Mit einem Kostenanteil von fast 40 Prozent ist die Batterie die teuerste Einzelkomponente in einem modernen Elektroauto. Für ihre Produktion braucht es große Mengen an wertvollen Rohstoffen wie Nickel oder Lithium. Batterien für Elektroautos halten in der Regel viele Jahre und bringen über hohe Kilometerzahlen und die gesamte Lebensdauer des Fahrzeugs verlässlich ihre Leistung. Spätestens bei der anstehenden Verschrottung des Fahrzeugs stellt sich aber die Frage nach einem Batterie-Recycling oder einer Weiterverwendung des Akkus.

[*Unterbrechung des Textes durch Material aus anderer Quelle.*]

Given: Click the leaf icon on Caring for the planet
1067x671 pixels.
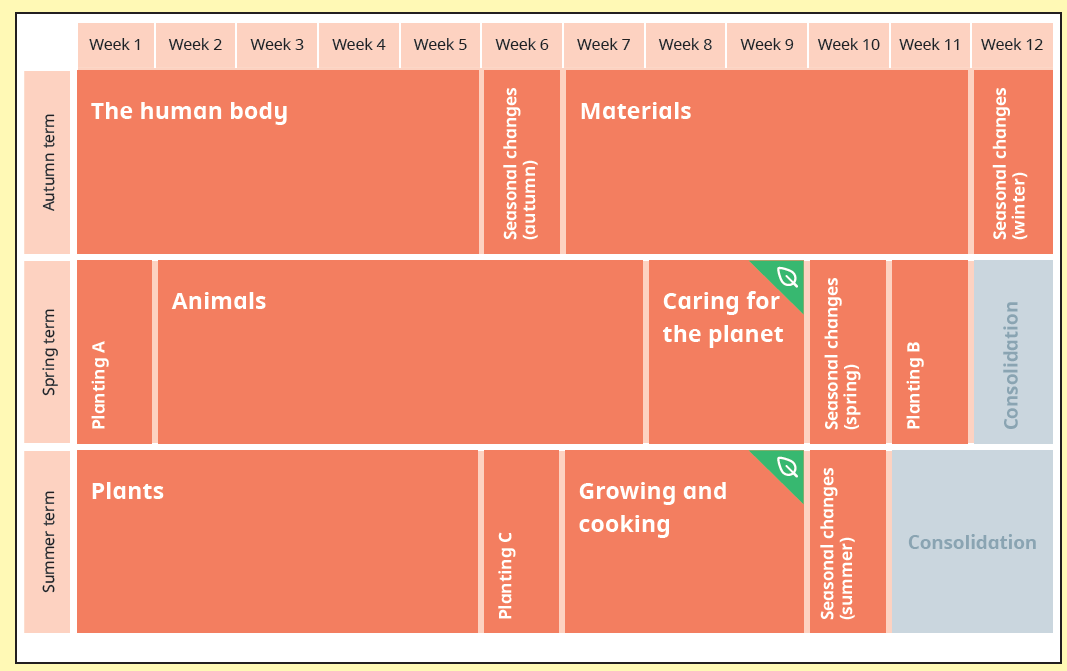Looking at the screenshot, I should click(787, 277).
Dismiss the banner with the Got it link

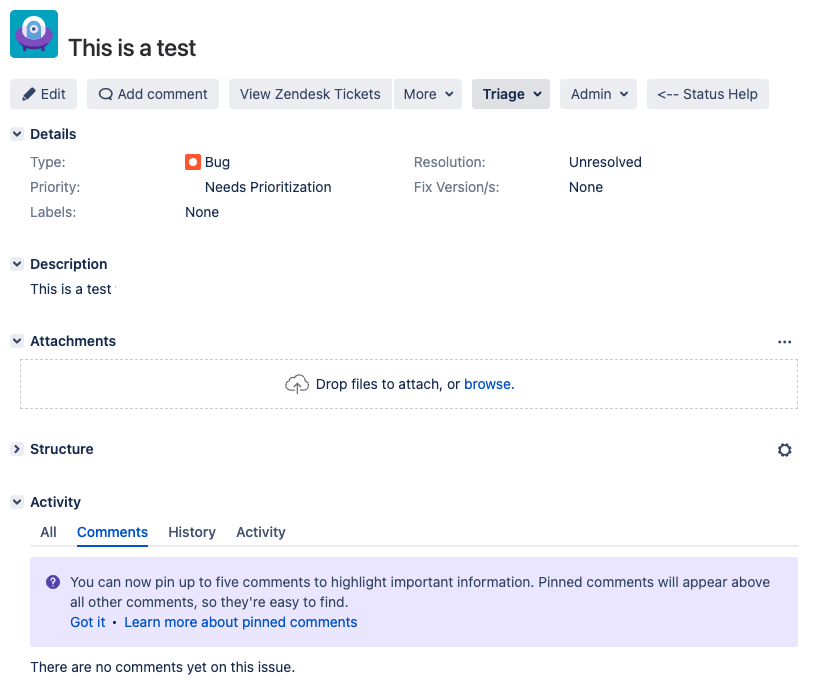[87, 622]
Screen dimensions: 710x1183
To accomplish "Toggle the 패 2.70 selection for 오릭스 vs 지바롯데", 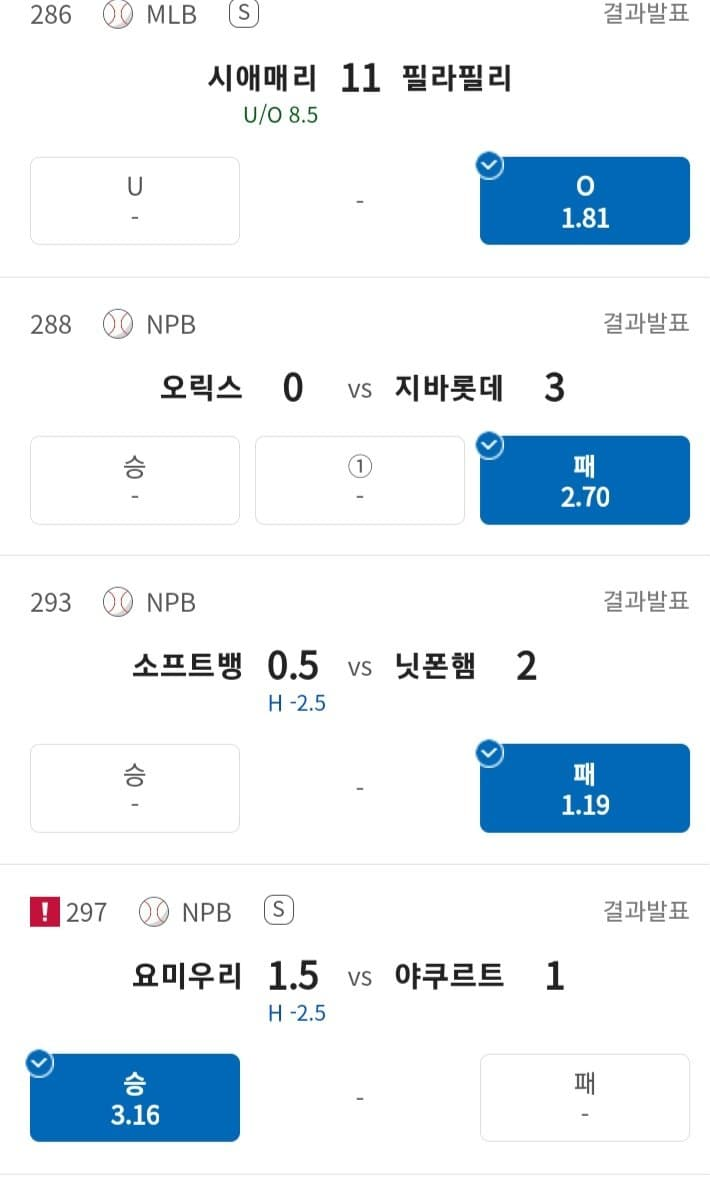I will (x=585, y=480).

Weiterverwenden lohnt sich, denn es ist einfacher und kostengünstiger als derzeitige Recyclingverfahren. Zudem können die ausgemusterten E-Auto-Akkus immer noch eine beträchtliche Menge an Energie speichern. Vor allem, wenn man mehrere von ihnen zu einem großen, stationären Stromspeicher zusammenschaltet. Diese können beispielsweise Strom aus Solar- und Windparks speichern und fungieren als „Puffer“ zwischen Erzeugung und Verbrauch. Sie helfen die erneuerbaren Energien ins Stromnetz zu integrieren und sorgen für eine sichere Energieversorgung – auch dann, wenn Sonne und Wind mal Pause machen. Wie Second-Life-Batterien heute schon genutzt werden, zeigen die folgenden Beispiele:
Auf dem Betriebsgelände des EnBW-Heizkraftwerks in Heilbronn haben Audi und EnBW einen Batteriespeicher aus ausgemusterten Elektroauto-Batterien errichtet. Die Akkus stammen aus einer Testflotte des Audi-Elektro-Fahrzeugs „e-tron“ und verfügen noch über hohe Kapazitäten. „In der Regel haben die Batterien eine deutlich längere Lebensdauer als die Fahrzeuge selbst“, erklärt Daniel Bahro, Manager Recycling und Second Use Batteriesystemlösungen bei der EnBW.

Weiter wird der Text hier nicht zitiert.